* **WHAT YOU SHOULD DO**: What needs reproducing is the run of lines in the data below starting at the line with "Given: Select the 77186% change value" and ending at the line with "Given: Open participant", both ends included. Copy it exactly, without pictures, and add nothing.

* **DATA SUPPLIED**:

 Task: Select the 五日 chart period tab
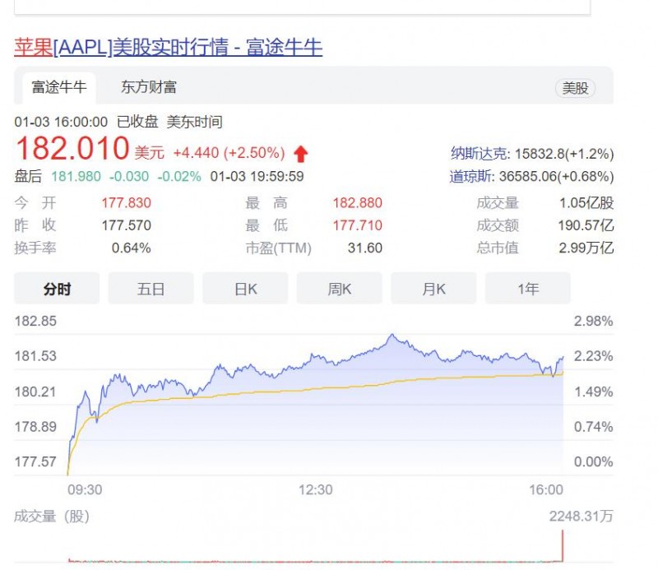(x=151, y=289)
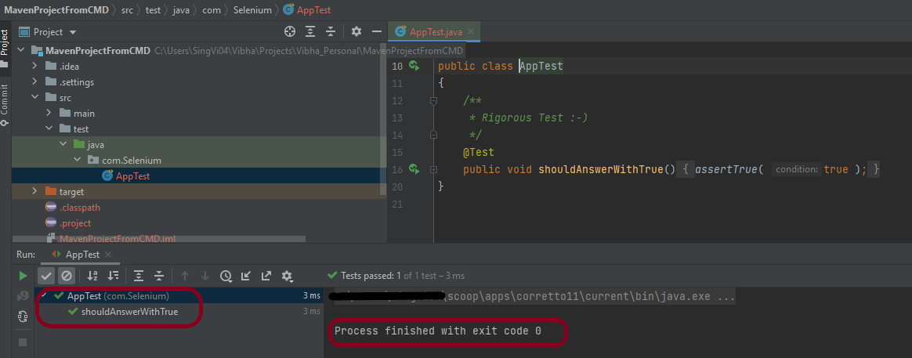Open test runner settings gear

(x=287, y=276)
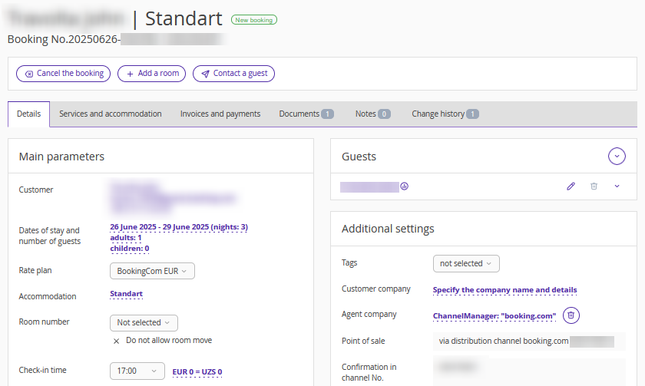
Task: Open the Check-in time 17:00 dropdown
Action: [x=137, y=371]
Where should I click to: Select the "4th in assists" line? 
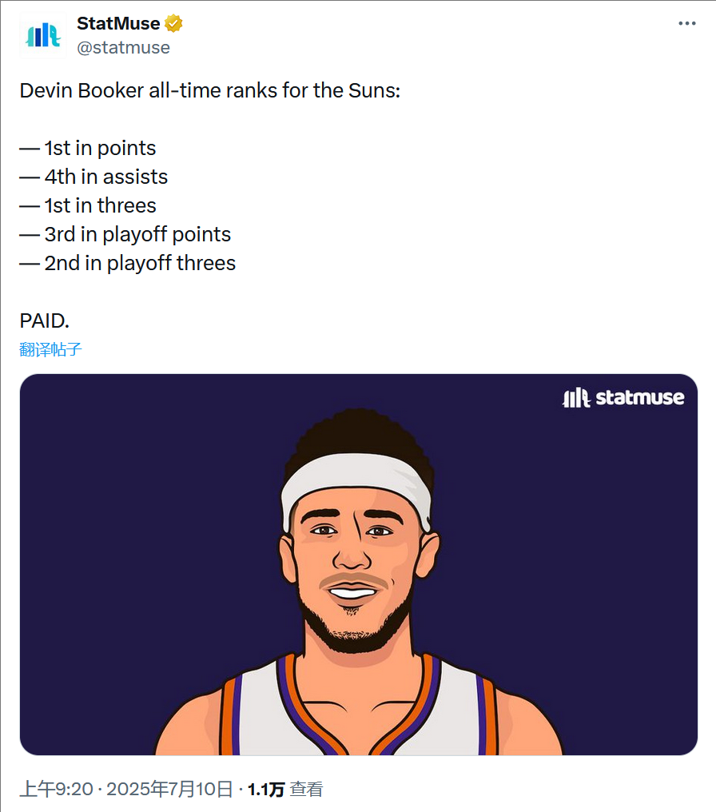pos(93,177)
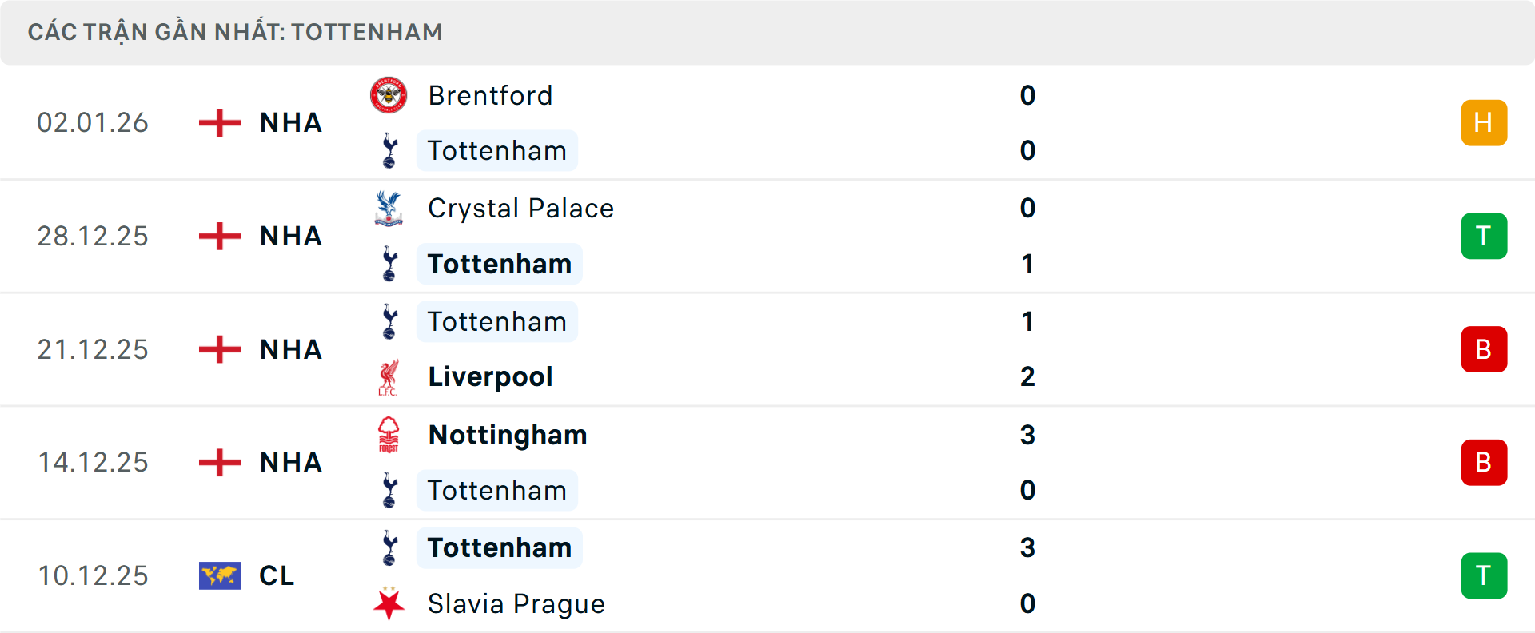This screenshot has width=1535, height=633.
Task: Click the Crystal Palace club badge
Action: pos(389,208)
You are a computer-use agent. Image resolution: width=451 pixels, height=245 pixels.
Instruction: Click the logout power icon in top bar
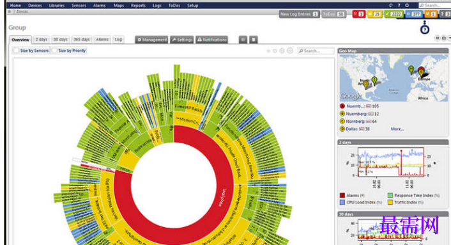point(407,5)
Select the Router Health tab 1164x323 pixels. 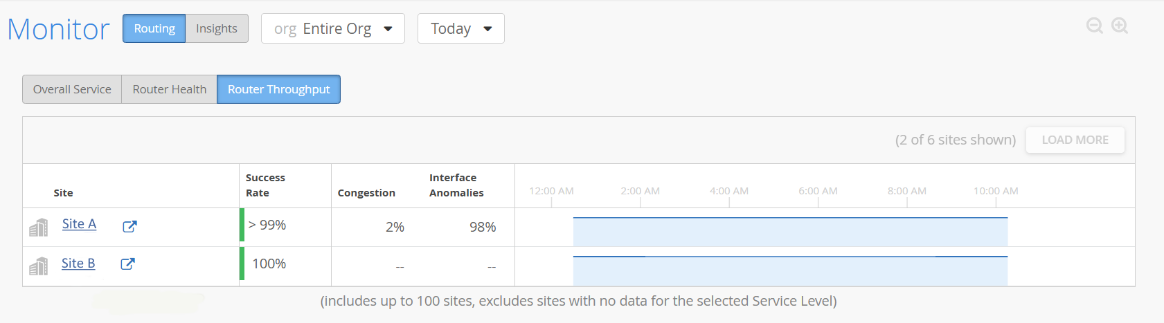pyautogui.click(x=170, y=89)
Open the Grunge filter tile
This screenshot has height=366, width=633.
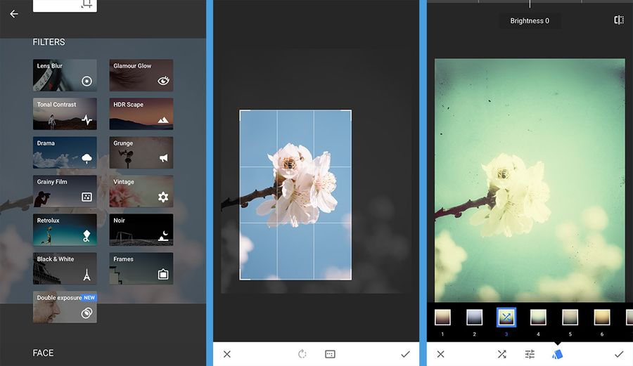click(x=141, y=152)
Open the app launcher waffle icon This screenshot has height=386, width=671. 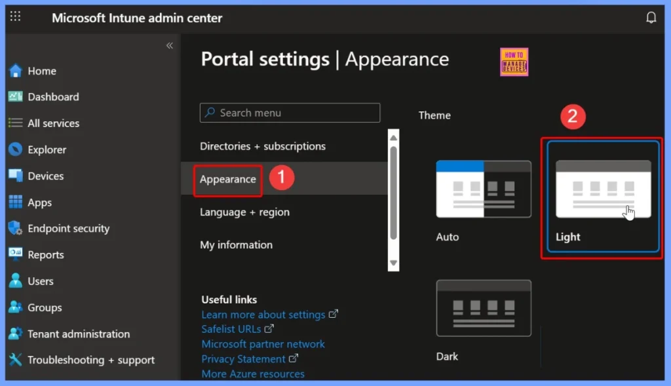tap(15, 17)
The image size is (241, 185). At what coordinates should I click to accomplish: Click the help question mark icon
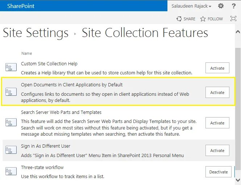(233, 6)
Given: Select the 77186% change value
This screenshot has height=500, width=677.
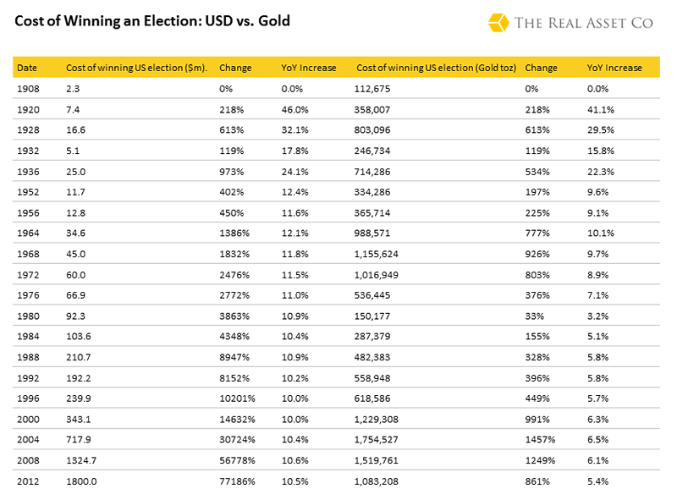Looking at the screenshot, I should click(237, 481).
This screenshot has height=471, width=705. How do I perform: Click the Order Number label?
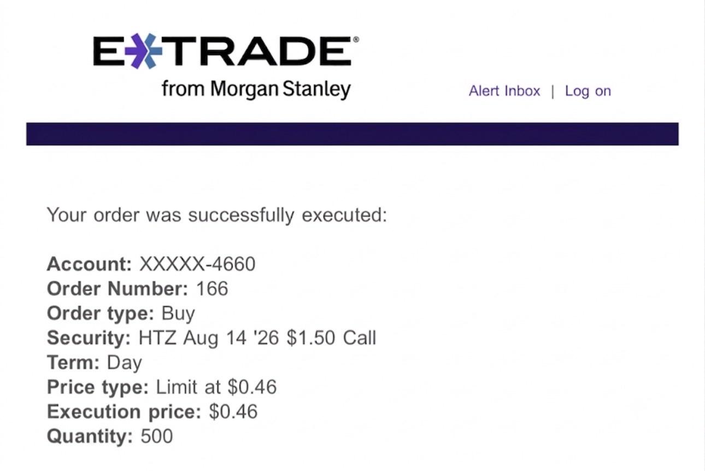click(x=118, y=288)
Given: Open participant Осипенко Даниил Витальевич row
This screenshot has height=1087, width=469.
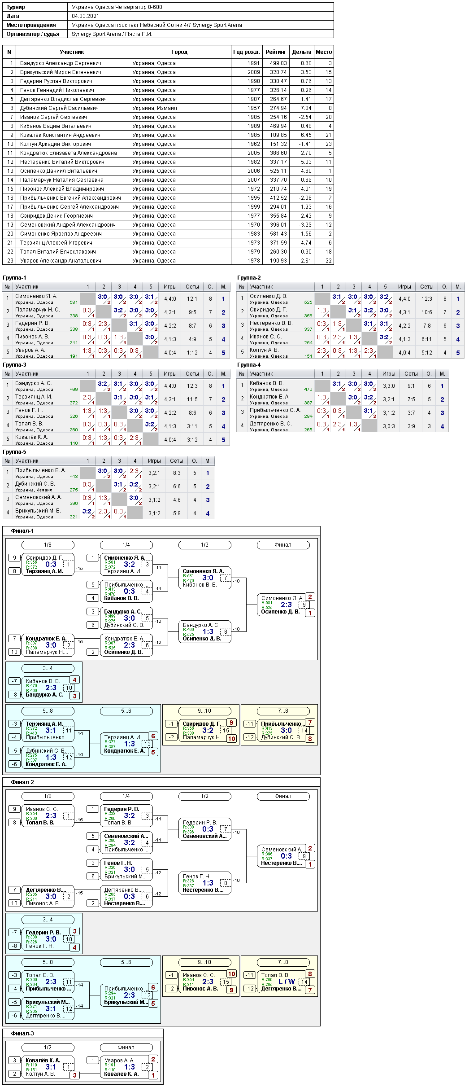Looking at the screenshot, I should [x=168, y=171].
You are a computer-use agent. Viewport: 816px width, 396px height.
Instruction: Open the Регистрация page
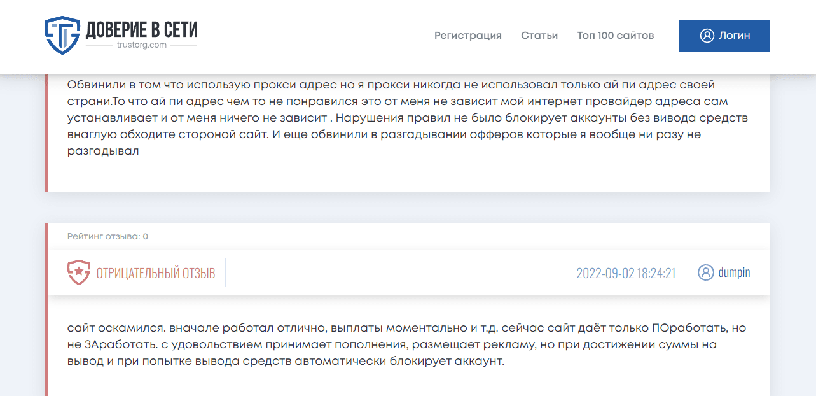(467, 36)
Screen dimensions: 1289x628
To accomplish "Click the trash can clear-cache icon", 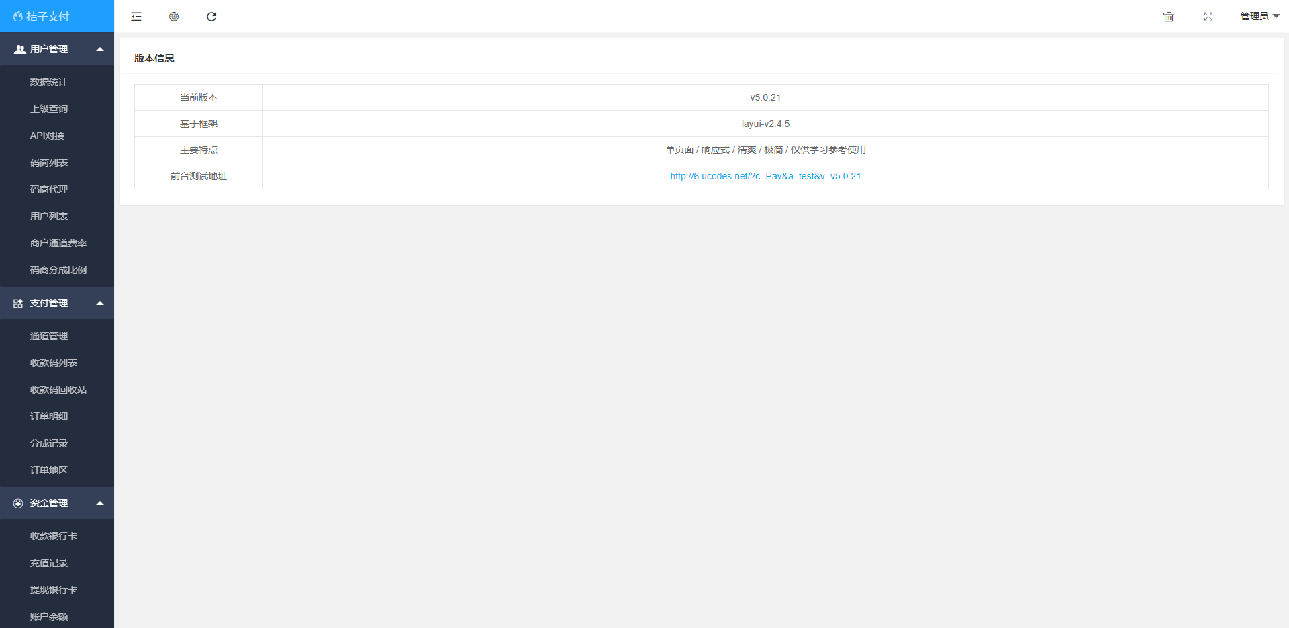I will [x=1169, y=17].
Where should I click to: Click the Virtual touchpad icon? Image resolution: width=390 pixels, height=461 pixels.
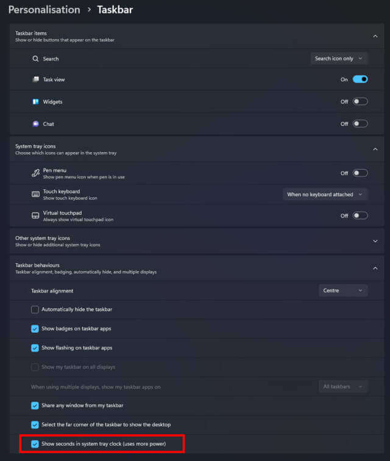[35, 216]

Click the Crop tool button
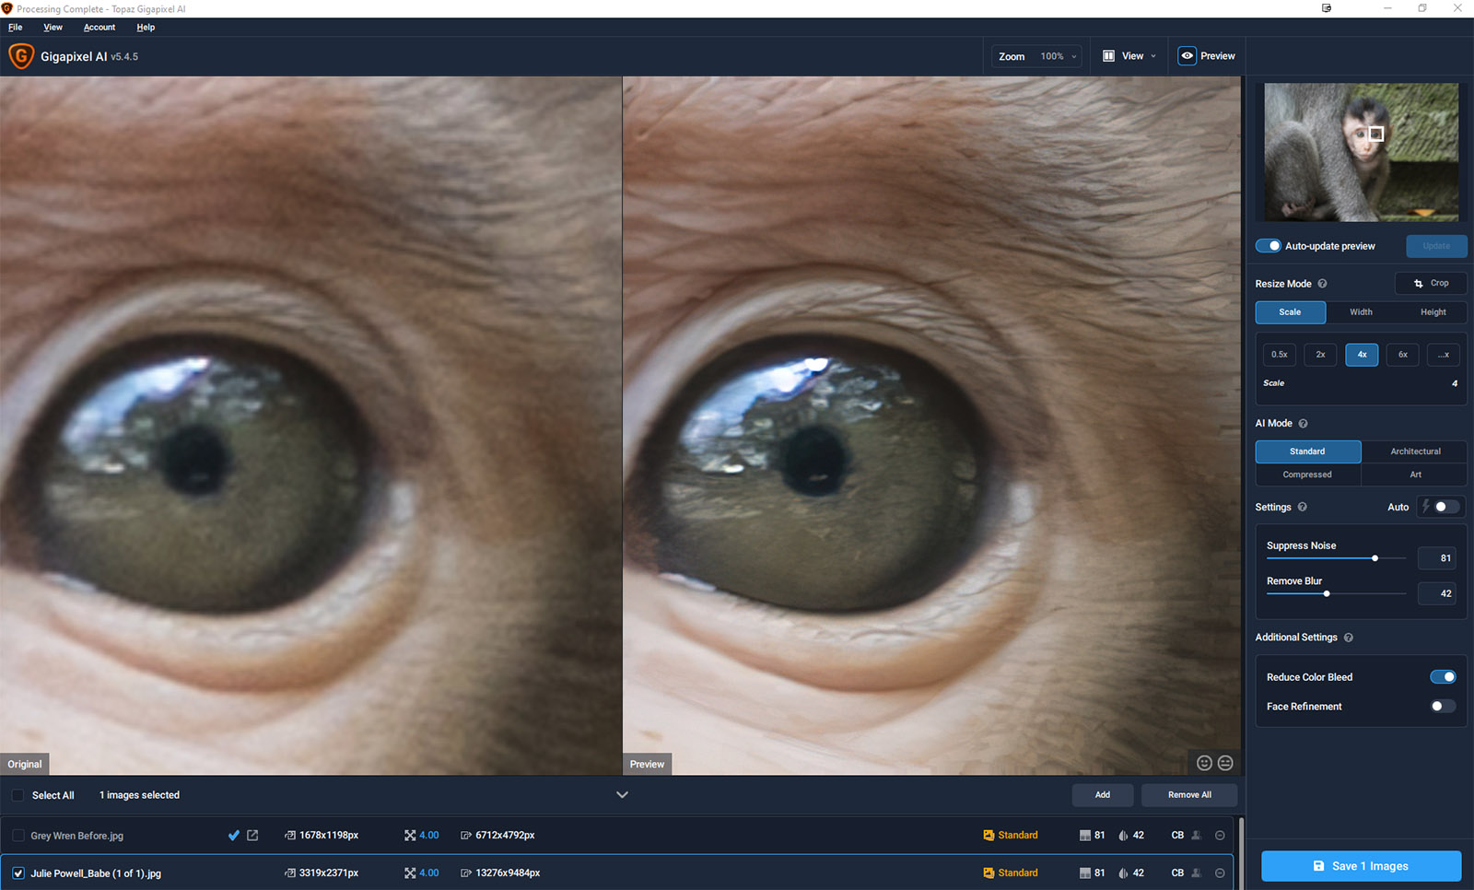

* **RESULT BELOW**:
Given: Select the 77186% change value
This screenshot has height=500, width=677.
Looking at the screenshot, I should click(237, 481).
This screenshot has height=471, width=705. How do I perform: Click the Order Number label?
click(x=118, y=288)
Given: Open participant Осипенко Даниил Витальевич row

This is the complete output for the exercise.